** TEXT PASSAGE **

Greek exchange Athens Exchange Group has moved closer to adopting a Sui-based order book following its collaboration with Mysten Labs.
On April 16, the Sui (SUI) team announced that Athens Exchange Group, or ATHEX, had finalized the technical design for an onchain fundraising platform that will leverage zero-knowledge proofs on the Sui blockchain.
ATHEX’s ZK-powered fundraising platform will help the stock exchange enhance its offering with privacy and speed, bolstering its growth in traditional capital markets.
This nod to blockchain innovation and integration follows Sui contributor Mysten Labs’ partnership with the Athens Exchange Group in March 2024.
The collaboration between the two platforms aims to leverage their respective ecosystems to deliver the technical design for ATHEX’s Electronic Book Building (EBB), the exchange’s fundraising feature. By tapping into Sui’s technology and tooling, the company will be able to integrate zero-knowledge proofs into EBB’s bidding process.
Currently, Athens Exchange Group and Mysten Labs are eyeing a proof of concept, with this a key milestone towards building the first onchain order book for a stock exchange.

** DATA BLOCK **
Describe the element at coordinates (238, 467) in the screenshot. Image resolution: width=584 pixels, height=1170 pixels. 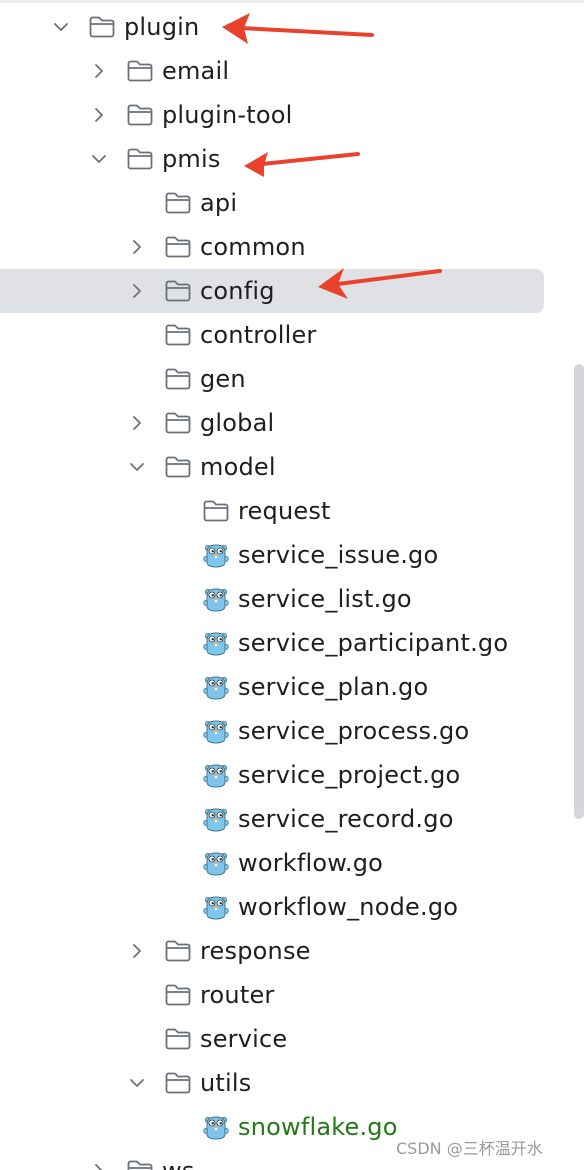
I see `tree-node-label: model` at that location.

** PROBLEMS AND TASKS **
**A)** According to the article on the Athens Exchange Group, how will the company be able to bring zero-knowledge proofs into the bidding process of its Electronic Book Building? Answer in one to three sentences.
**B)** From the article on the Athens Exchange Group, repeat word for word the part that opens with the words containing "On April 16, the" and closes with "traditional capital markets.".
The material above stands apart from the article on the Athens Exchange Group.

** RESULTS BY TASK **
**A)** The company will be able to integrate zero-knowledge proofs into the bidding process of its Electronic Book Building by tapping into Sui's technology and tooling. This comes through the collaboration with Mysten Labs, which aims to deliver the technical design for that fundraising feature.

**B)**
On April 16, the Sui (SUI) team announced that Athens Exchange Group, or ATHEX, had finalized the technical design for an onchain fundraising platform that will leverage zero-knowledge proofs on the Sui blockchain.
ATHEX’s ZK-powered fundraising platform will help the stock exchange enhance its offering with privacy and speed, bolstering its growth in traditional capital markets.